TASK TO CARRY OUT:
Reproduce word for word the part of the rows that starts with the line containing "I will pos(81,57)." and ends with the line containing "Action: 287,47", both lines included.

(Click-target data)
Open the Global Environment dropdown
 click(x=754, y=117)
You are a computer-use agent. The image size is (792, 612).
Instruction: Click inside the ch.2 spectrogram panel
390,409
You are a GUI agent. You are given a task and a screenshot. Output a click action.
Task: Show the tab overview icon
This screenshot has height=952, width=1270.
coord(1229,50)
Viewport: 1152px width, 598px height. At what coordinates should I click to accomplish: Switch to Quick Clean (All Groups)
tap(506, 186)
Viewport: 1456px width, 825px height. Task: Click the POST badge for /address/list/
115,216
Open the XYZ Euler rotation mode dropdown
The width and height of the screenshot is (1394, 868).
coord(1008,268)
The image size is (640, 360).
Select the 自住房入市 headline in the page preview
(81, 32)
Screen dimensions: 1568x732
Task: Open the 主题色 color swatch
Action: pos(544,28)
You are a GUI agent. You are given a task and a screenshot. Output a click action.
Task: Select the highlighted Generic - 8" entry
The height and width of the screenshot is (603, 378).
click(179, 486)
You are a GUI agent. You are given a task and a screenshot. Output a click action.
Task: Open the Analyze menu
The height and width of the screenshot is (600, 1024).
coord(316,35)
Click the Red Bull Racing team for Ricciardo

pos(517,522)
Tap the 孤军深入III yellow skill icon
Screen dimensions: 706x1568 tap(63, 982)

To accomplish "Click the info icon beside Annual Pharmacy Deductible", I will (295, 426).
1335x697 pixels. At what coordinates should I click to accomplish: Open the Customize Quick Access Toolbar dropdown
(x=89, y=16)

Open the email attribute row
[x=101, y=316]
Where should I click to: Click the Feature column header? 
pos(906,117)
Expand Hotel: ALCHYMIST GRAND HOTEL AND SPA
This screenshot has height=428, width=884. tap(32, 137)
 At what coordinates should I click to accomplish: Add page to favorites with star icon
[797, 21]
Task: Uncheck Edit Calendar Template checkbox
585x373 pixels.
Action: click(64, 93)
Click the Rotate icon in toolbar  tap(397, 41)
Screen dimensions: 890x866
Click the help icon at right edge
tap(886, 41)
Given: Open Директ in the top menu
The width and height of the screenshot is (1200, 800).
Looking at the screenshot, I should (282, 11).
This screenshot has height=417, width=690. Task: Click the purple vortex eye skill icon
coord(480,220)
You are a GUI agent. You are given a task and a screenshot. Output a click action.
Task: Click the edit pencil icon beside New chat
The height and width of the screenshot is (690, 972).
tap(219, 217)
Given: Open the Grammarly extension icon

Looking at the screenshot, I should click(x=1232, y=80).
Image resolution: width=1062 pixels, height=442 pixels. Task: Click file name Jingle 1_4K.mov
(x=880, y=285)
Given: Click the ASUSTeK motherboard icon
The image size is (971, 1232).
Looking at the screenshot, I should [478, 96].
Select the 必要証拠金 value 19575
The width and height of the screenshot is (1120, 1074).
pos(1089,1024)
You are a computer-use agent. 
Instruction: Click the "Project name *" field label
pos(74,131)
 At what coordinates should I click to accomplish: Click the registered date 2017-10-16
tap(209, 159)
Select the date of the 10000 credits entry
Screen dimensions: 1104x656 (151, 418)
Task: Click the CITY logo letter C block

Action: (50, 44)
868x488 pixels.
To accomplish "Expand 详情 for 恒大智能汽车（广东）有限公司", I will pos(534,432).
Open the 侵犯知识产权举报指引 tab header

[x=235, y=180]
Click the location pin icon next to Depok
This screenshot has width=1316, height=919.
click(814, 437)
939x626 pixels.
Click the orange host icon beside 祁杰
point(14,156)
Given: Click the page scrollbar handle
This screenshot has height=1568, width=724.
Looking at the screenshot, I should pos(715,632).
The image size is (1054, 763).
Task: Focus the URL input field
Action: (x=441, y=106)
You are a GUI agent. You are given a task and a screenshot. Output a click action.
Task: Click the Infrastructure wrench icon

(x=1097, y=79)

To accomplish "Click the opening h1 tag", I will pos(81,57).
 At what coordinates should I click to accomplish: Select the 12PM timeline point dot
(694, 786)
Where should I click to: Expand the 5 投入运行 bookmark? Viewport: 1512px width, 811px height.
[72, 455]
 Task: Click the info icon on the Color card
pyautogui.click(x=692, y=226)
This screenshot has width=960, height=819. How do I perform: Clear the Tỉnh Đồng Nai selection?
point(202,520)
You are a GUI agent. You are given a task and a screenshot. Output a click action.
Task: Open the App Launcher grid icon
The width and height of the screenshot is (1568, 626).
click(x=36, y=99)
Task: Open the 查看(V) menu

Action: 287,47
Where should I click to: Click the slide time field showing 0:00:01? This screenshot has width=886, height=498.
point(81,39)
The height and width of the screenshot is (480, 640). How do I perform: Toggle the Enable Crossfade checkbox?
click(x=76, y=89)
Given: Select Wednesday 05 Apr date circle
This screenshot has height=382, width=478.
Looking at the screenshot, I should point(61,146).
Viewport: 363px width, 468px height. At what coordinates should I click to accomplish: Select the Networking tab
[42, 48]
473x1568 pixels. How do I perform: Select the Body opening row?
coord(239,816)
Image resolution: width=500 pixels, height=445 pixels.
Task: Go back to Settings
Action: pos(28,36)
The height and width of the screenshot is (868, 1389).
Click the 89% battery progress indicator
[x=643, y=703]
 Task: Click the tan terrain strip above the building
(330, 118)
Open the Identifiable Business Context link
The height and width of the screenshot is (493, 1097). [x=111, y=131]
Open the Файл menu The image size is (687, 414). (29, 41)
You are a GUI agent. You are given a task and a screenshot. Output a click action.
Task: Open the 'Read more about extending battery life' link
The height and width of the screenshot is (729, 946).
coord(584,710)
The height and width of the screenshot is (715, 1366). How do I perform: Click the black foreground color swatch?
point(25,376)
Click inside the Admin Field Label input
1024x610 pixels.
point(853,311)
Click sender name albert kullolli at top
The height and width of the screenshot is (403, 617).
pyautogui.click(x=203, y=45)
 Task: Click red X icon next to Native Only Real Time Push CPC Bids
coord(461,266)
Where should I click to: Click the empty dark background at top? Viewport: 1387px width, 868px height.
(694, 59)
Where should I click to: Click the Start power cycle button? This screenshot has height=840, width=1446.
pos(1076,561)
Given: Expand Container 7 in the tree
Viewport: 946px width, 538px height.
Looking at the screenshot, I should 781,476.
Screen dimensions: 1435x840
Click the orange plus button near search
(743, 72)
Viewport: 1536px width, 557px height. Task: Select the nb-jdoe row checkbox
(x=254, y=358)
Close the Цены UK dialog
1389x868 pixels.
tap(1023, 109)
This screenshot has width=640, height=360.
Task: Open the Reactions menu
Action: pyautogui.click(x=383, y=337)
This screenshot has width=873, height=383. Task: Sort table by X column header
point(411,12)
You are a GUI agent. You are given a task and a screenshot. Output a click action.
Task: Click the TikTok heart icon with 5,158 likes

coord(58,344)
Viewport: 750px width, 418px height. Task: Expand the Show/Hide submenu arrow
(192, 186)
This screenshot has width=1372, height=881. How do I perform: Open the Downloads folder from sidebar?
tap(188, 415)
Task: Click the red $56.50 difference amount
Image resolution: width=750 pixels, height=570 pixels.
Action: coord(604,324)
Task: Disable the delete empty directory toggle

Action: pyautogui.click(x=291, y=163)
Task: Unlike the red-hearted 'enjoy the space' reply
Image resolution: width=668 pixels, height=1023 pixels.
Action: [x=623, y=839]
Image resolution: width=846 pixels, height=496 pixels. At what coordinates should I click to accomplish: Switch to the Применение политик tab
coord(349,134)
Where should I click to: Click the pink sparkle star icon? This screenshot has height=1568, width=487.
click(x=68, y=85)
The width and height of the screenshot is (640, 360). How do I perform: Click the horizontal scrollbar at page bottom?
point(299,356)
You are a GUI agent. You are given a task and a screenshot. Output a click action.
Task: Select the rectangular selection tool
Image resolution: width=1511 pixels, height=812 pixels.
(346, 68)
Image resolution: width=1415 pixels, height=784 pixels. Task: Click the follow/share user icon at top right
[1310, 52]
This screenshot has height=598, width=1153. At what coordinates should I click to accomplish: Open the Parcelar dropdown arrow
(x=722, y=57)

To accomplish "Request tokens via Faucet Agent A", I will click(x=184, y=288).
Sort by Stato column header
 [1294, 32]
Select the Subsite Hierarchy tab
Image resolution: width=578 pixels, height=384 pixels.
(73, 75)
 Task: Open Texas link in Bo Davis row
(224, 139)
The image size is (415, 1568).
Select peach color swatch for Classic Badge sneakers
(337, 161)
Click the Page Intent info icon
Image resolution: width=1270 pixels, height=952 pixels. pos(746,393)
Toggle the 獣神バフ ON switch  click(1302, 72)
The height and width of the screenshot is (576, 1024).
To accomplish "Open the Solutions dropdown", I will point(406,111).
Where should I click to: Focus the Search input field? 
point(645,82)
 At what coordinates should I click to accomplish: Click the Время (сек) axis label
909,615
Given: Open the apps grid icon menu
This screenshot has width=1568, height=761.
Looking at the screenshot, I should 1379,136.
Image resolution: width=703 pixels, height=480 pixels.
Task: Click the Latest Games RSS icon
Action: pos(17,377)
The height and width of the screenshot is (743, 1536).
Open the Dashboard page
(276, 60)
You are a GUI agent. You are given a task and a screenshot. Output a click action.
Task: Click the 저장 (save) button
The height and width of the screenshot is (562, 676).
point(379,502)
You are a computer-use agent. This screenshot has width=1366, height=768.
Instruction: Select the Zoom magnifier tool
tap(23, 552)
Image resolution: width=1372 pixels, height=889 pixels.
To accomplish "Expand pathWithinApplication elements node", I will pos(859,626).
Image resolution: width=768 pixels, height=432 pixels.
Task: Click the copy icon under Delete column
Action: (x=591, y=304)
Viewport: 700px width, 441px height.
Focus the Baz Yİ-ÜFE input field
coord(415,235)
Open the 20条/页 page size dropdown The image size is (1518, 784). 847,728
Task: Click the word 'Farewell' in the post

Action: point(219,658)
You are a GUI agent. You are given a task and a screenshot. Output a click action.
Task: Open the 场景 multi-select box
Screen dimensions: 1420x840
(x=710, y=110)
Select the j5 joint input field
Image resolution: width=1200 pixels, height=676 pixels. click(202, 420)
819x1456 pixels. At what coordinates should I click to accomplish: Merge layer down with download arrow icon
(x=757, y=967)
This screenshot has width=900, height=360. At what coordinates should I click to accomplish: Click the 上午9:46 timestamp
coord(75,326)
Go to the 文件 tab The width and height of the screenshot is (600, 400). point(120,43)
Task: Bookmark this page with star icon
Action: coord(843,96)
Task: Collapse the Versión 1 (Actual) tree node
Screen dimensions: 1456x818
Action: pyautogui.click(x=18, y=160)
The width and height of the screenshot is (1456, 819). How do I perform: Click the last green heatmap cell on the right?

WRITTEN SOLUTION:
To accomplish "Click the opening h1 tag", I will pos(81,57).
 At what coordinates should I click to accomplish: Select the 12PM timeline point dot
(694, 786)
Where should I click to: Expand the 5 投入运行 bookmark? Viewport: 1512px width, 811px height.
[72, 455]
 Task: Click the info icon on the Color card
pyautogui.click(x=692, y=226)
This screenshot has width=960, height=819. How do I perform: Clear the Tỉnh Đồng Nai selection?
point(202,520)
You are a GUI agent. You are given a task and a screenshot. Output a click action.
Task: Open the App Launcher grid icon
The width and height of the screenshot is (1568, 626).
click(x=36, y=99)
Task: Open the 查看(V) menu

Action: 287,47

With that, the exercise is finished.